Thursday, October 27, 2011

LESSONS LEARNED AROUND THE OLD COAL STOVE #1

Last time I ended with grandpa telling me that “you can’t unsay a cruel remark.” I have heard the same adage as “you cannot un-ring a bell” and “you cannot put toothpaste back in the tube.” Grandpa made that saying come alive for me one day when we were just sitting and talking, two men engaged in man-talk, one man seven and the other seventy. During the course of our conversation I mentioned that my mom was sometimes very mean to me. When he pressed me for details, I told him how she wouldn’t let me do many of the things I wanted to do and that she was so strict about bedtime and other kids were allowed to stay outdoors later, I could even hear them outside playing while I was already in bed.
Gramps asked me what I would do when mom was so mean to me. I confessed that I sometimes told her that I thought she was mean and even once told her that I wished I had different parents. Grandpa listened to me until I was done then took out his bag of Redman and shoved some into his mouth, leaned back in his chair and just sat quietly for a few minutes. I figured he was trying to figure out how to get my mother straightened out, I was wrong! He finally spit, hit the cuspidor perfectly, sat his chair up straight, looked me in the eye and began speaking in the steady, authoritative voice that I had become so accustomed to and respected so deeply. To me, when grandpa spoke, it seemed like the voice of God himself speaking.

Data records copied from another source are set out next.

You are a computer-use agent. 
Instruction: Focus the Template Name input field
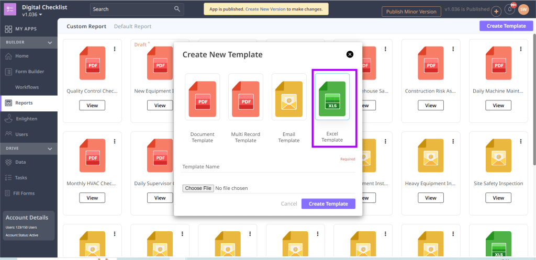pyautogui.click(x=268, y=167)
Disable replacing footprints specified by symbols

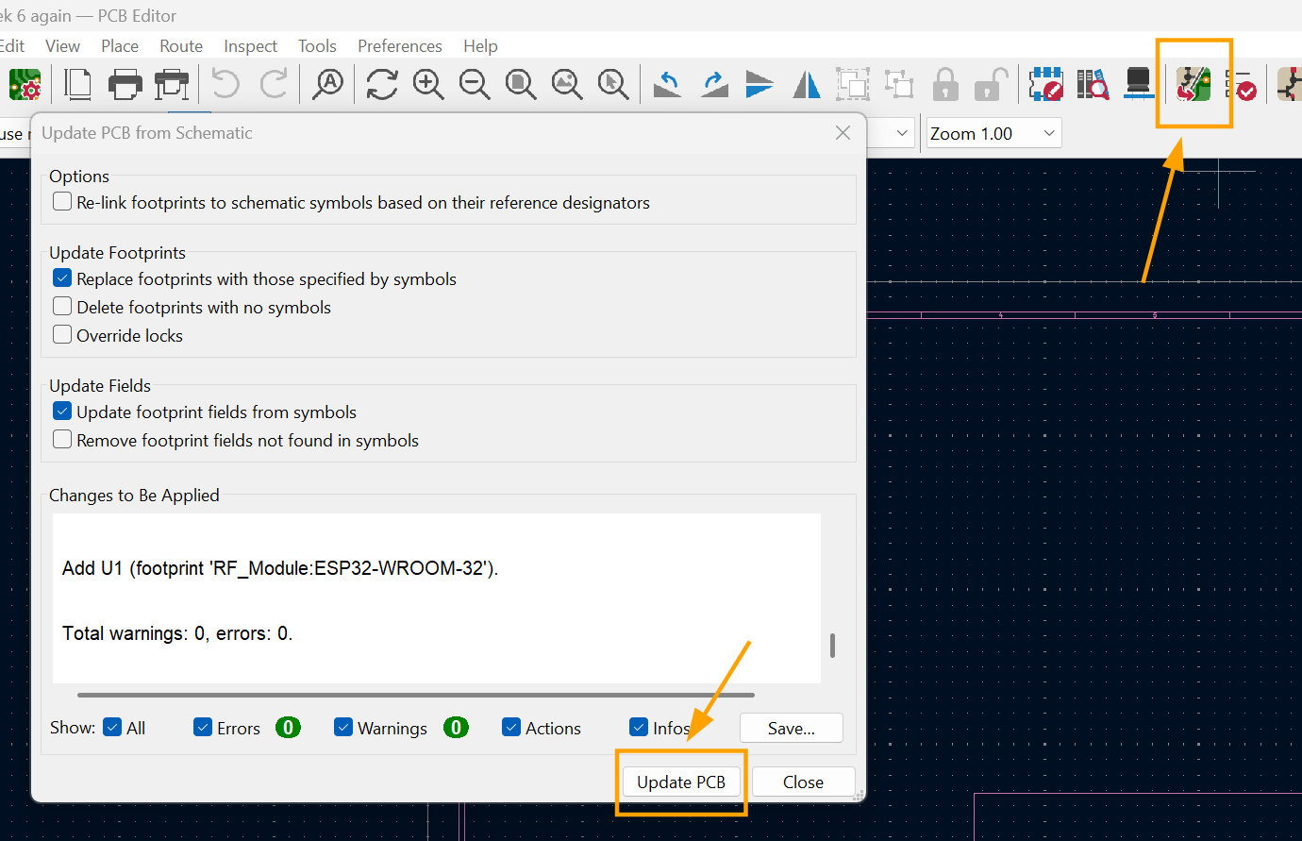pos(61,278)
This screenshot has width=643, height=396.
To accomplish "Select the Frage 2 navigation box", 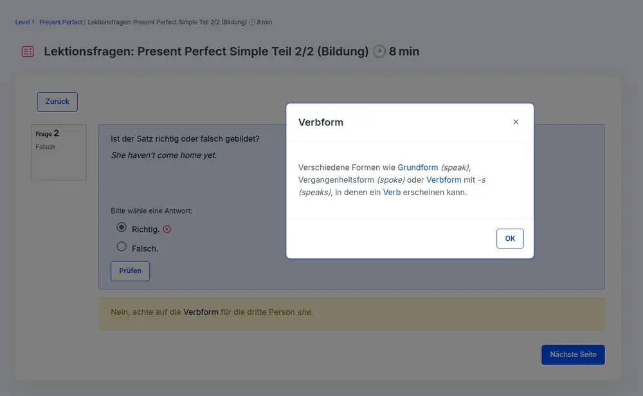I will (x=59, y=152).

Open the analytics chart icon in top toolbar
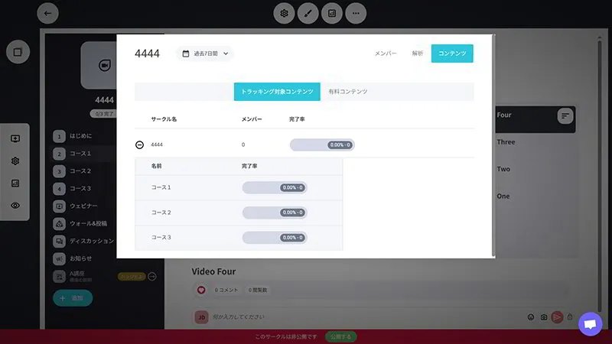(x=331, y=13)
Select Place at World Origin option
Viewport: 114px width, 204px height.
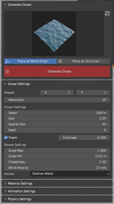(x=31, y=61)
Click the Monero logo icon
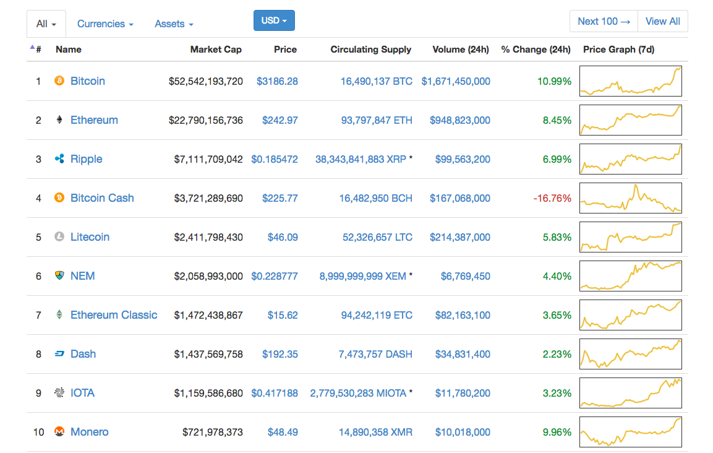 59,431
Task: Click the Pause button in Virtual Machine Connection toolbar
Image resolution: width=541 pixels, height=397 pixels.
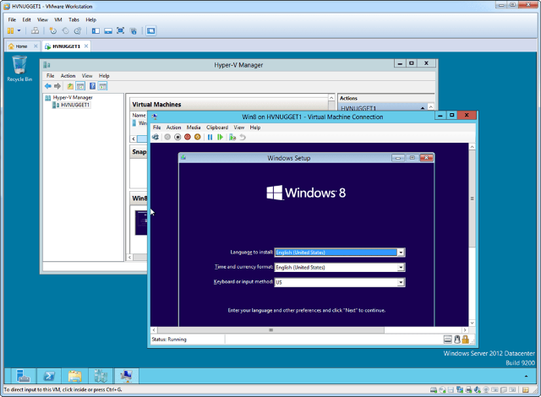Action: click(210, 137)
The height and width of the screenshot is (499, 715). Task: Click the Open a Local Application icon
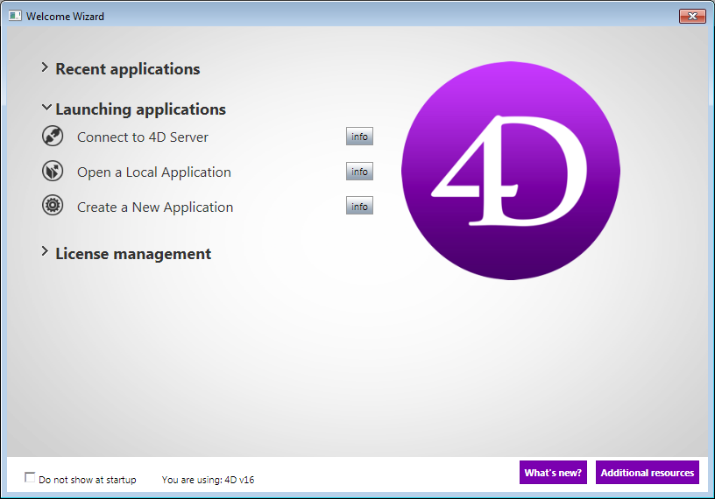coord(53,172)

He began “boy, do you love your mother?” I told him that of course I loved her, she is my mom. He said he was not sure I was telling the truth and I was near tears because grandpa had never accused me of lying. It was like he stabbed me right in my heart. I was totally confused when he continued.
Your mother loves you and she does her best to protect you and to teach you good habits and then you tell her that you wish she was not your mother. “You are about the meanest kid I have ever known. You ripped your mother’s heart right out of her chest and threw it in the garbage heap.” He told me that every mean thing that I ever say to my mother will form a chain around my neck that I will carry for my whole life and when the chain gets to heavy it will break my back and I would never have happiness in anything in this life.

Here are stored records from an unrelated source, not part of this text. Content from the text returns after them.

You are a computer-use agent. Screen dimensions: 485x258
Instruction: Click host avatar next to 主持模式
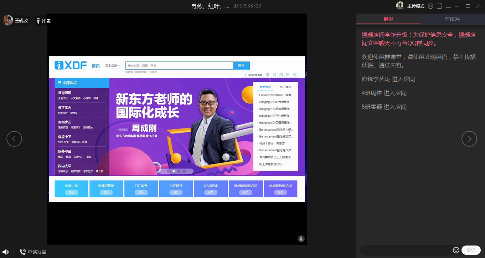pos(400,6)
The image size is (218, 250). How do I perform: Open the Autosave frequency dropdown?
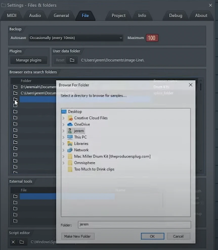(76, 38)
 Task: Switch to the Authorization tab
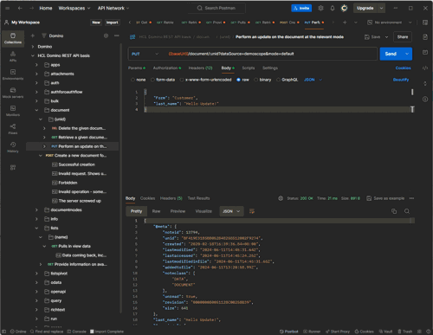point(167,68)
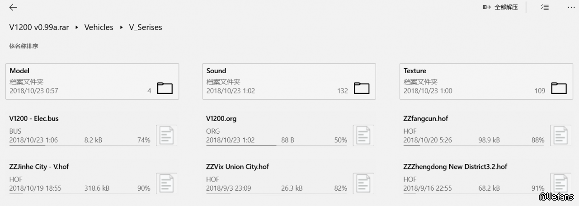The width and height of the screenshot is (579, 206).
Task: Click the V1200.org file icon
Action: [363, 136]
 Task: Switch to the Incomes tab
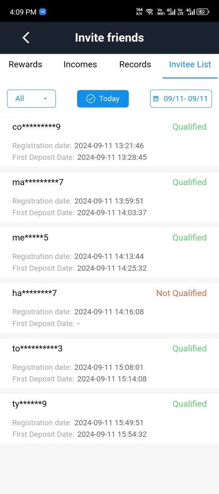[x=80, y=64]

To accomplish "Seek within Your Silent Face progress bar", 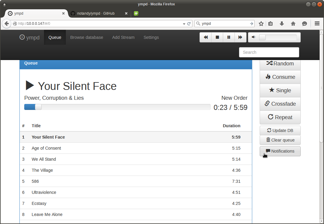I will 117,107.
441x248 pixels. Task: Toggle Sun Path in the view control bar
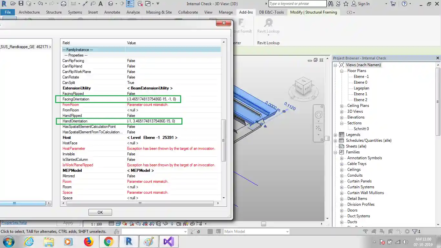[x=124, y=224]
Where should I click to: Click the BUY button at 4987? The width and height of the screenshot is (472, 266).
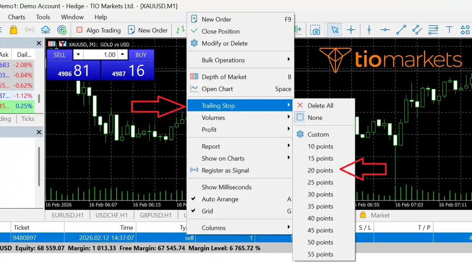(x=141, y=55)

“Someday, boy, your mother is going to die and you will have to look at her in her casket and know that the pain caused by the chain you are carrying is nothing compared to the pain you placed on her heart. You have a lot of thinking to do and right now I am not sure we can be friends anymore. You think about it tonight and we will talk tomorrow and see if you can find a way to forgive your mother for her love of you and find a way to empty your heart of this meanness you have hidden there, then we will see about you and me.” With that he stood and walked away leaving me sitting there feeling like my whole world had just ended. I had hurt my mother and I had lost my grandpa. I was truly a lost little boy with some real grown up problems on my mind.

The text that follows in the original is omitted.